(RECORDS PROVIDED begins)
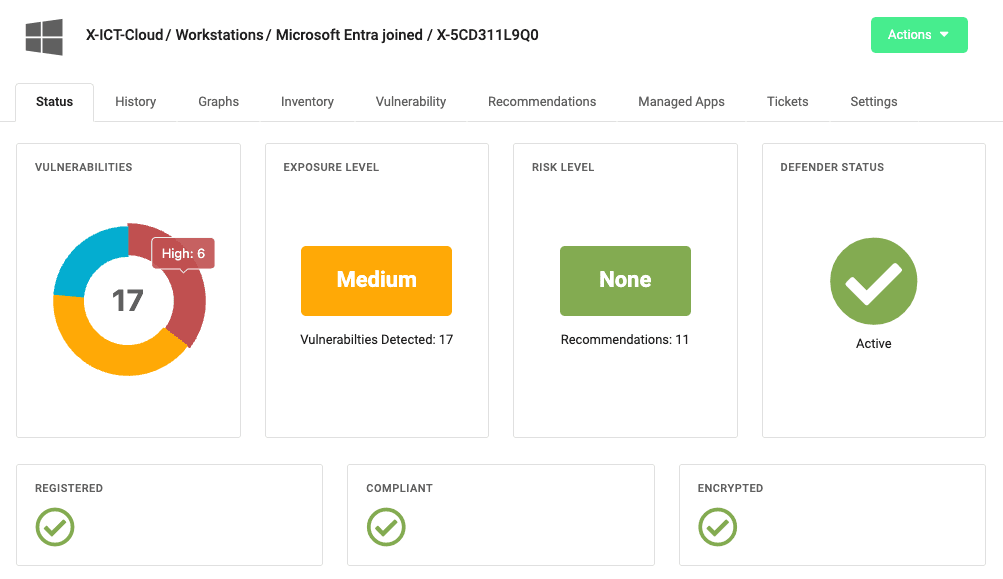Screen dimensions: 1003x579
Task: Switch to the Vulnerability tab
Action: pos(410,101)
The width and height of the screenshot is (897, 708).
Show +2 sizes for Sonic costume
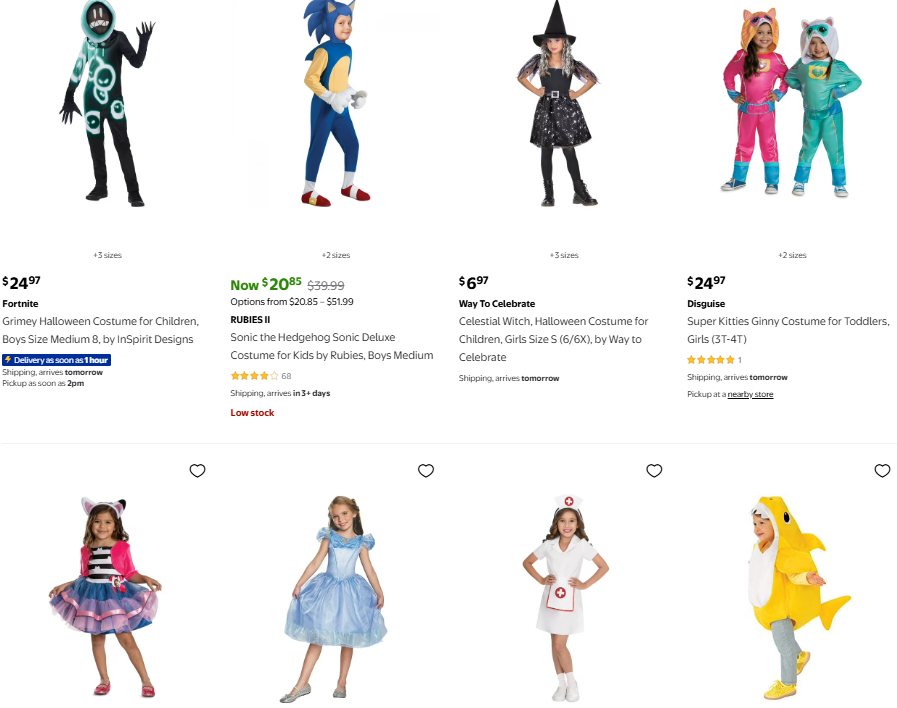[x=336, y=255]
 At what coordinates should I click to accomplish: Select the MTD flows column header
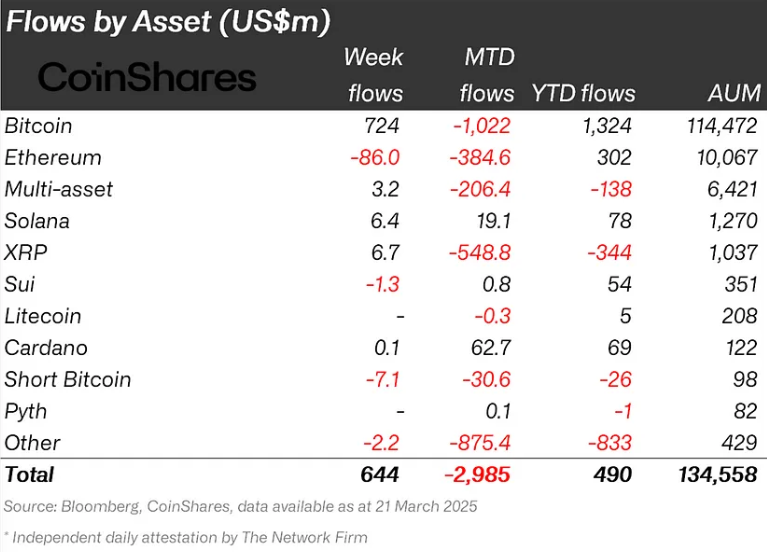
(RECORDS PROVIDED ends)
(RECORDS PROVIDED begins)
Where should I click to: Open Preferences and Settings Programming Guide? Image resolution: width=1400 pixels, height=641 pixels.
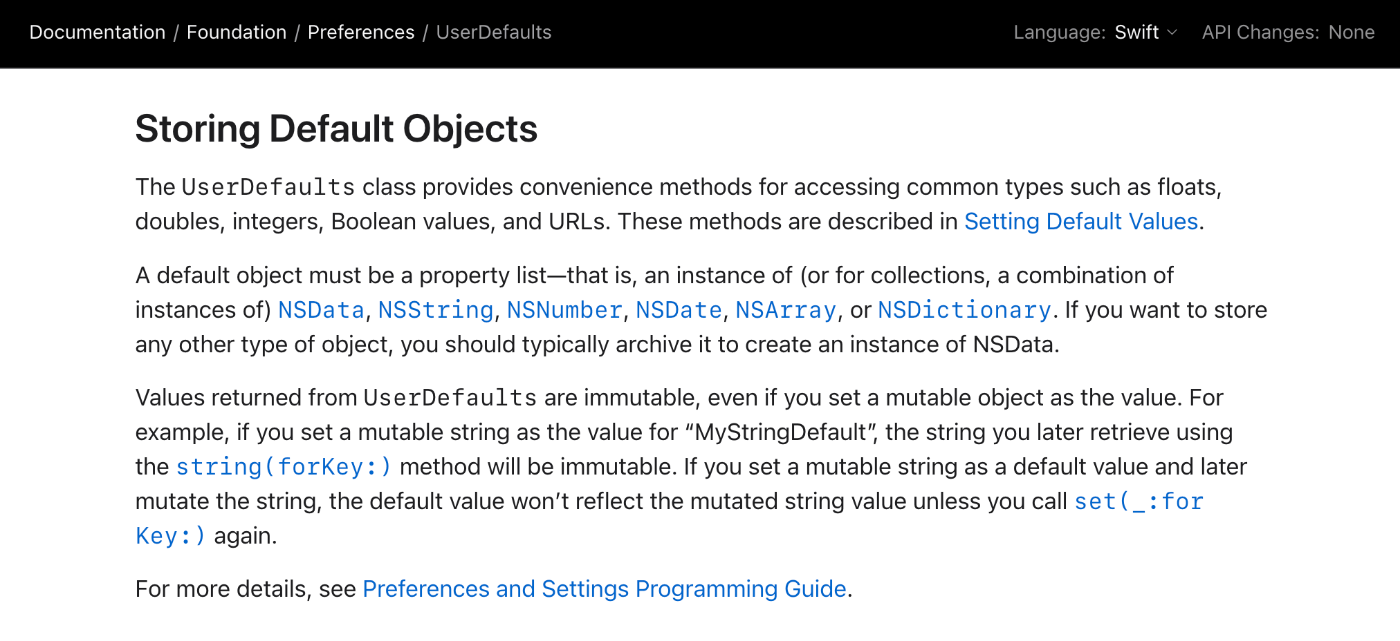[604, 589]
(RECORDS PROVIDED ends)
## TASK GOAL
In the entries above, find the line containing "The width and" and the line containing "At what coordinates"; give again exactly those two lines and every line between them, minus the pictures.

## SOLVED PROBLEM
The width and height of the screenshot is (897, 708).
Show +2 sizes for Sonic costume
[x=336, y=255]
 At what coordinates should I click to accomplish: Select the MTD flows column header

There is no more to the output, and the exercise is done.